* **What is expected**: Reproduce word for word the portion of the Huntington Willard profile between "The X-Men of" and "twenty-first-century genetic advances.", inclusive.

* **Text provided**:

Unraveling the Human Genome

Huntington Willard

Huntington Willard, it could be said, is a true X-man. In algebra, X denotes the archetypal unknown quantity. The aptly nicknamed "Hunt" Willard confesses to an inordinate fondness for the unknown. He revels in tackling profound genomic mysteries that confound other researchers and could lead to astonishing new scientific insights--or simply to more mysteries.

The X-Men of comic-book and movie fame find that their superpowers set them at odds with society. Willard has found himself at times disparaged by colleagues for sticking to research paths they believed led only to career-killing dead ends. And, like the X-Men, Willard has assumed dual identities. He is both an active scientist and the activist director of Duke's Institute for Genome Sciences & Policy (IGSP)--the campuswide, multidisciplinary program created to enable Duke to address the broad implications of twenty-first-century genetic advances.

Perhaps most important, X denotes Willard's research on the X chromosome--the sex-determining chromosome that occurs in twos in women, but is paired with a Y sex chromosome in men. After years of studying the way that some genes on the X chromosomes of women are active while others lie dormant, Willard and his colleagues recently reported startling findings. Comparing gene activity on the X chromosomes of forty women, the scientists found unexpected amounts of variation among individuals.

* **Stored data**:
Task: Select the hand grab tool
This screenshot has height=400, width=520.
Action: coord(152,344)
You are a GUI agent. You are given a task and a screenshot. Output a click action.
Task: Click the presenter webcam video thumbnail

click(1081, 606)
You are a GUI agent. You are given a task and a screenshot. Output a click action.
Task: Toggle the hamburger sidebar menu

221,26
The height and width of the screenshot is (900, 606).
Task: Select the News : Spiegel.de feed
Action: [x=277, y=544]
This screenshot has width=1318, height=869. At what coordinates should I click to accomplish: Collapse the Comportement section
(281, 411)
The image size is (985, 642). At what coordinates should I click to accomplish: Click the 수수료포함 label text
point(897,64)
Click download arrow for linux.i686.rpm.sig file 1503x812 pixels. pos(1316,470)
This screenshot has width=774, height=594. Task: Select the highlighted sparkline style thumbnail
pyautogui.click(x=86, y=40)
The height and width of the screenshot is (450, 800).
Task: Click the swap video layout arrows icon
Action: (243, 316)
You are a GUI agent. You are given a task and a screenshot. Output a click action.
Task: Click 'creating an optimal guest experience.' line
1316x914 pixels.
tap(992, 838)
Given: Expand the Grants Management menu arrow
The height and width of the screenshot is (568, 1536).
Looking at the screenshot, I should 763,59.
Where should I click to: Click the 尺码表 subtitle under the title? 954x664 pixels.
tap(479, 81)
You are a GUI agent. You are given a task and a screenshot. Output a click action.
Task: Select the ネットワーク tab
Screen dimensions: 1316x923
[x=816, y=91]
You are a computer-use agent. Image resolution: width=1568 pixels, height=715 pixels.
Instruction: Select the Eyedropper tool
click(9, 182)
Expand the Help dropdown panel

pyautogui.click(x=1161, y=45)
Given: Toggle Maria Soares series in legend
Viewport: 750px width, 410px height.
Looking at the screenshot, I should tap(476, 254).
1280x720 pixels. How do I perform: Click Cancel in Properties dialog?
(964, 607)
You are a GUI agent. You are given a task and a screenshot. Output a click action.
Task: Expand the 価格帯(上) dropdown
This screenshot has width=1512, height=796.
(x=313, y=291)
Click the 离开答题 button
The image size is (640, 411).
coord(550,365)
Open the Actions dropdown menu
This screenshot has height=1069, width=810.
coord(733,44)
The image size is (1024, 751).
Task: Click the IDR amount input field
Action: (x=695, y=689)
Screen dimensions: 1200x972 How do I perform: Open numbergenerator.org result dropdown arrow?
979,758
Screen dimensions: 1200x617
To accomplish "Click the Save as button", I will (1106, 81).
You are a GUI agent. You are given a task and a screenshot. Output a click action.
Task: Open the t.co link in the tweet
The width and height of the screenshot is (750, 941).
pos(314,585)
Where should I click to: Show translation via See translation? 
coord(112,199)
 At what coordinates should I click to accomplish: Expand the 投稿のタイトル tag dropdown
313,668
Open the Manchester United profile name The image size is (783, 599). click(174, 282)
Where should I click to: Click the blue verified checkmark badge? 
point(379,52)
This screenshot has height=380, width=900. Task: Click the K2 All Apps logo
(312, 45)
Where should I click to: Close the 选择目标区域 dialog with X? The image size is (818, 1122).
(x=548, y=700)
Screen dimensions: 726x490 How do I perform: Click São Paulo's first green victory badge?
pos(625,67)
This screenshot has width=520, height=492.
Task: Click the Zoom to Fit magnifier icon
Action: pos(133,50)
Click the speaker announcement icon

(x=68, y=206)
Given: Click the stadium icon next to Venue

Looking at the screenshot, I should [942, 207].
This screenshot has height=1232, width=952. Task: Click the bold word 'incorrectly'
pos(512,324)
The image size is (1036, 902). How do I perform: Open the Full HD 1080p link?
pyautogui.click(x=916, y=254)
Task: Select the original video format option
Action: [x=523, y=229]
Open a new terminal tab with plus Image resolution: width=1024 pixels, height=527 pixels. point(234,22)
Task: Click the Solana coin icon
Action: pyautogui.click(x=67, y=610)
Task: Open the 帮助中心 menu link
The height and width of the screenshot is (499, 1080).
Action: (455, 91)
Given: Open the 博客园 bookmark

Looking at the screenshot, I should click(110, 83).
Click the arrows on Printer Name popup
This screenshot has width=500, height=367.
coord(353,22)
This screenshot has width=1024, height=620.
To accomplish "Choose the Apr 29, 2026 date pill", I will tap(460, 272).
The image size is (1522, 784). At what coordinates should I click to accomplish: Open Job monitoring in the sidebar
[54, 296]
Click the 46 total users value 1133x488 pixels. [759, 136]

* **Task result**:
The X-Men of comic-book and movie fame find that their superpowers set them at odds with society. Willard has found himself at times disparaged by colleagues for sticking to research paths they believed led only to career-killing dead ends. And, like the X-Men, Willard has assumed dual identities. He is both an active scientist and the activist director of Duke's Institute for Genome Sciences & Policy (IGSP)--the campuswide, multidisciplinary program created to enable Duke to address the broad implications of twenty-first-century genetic advances.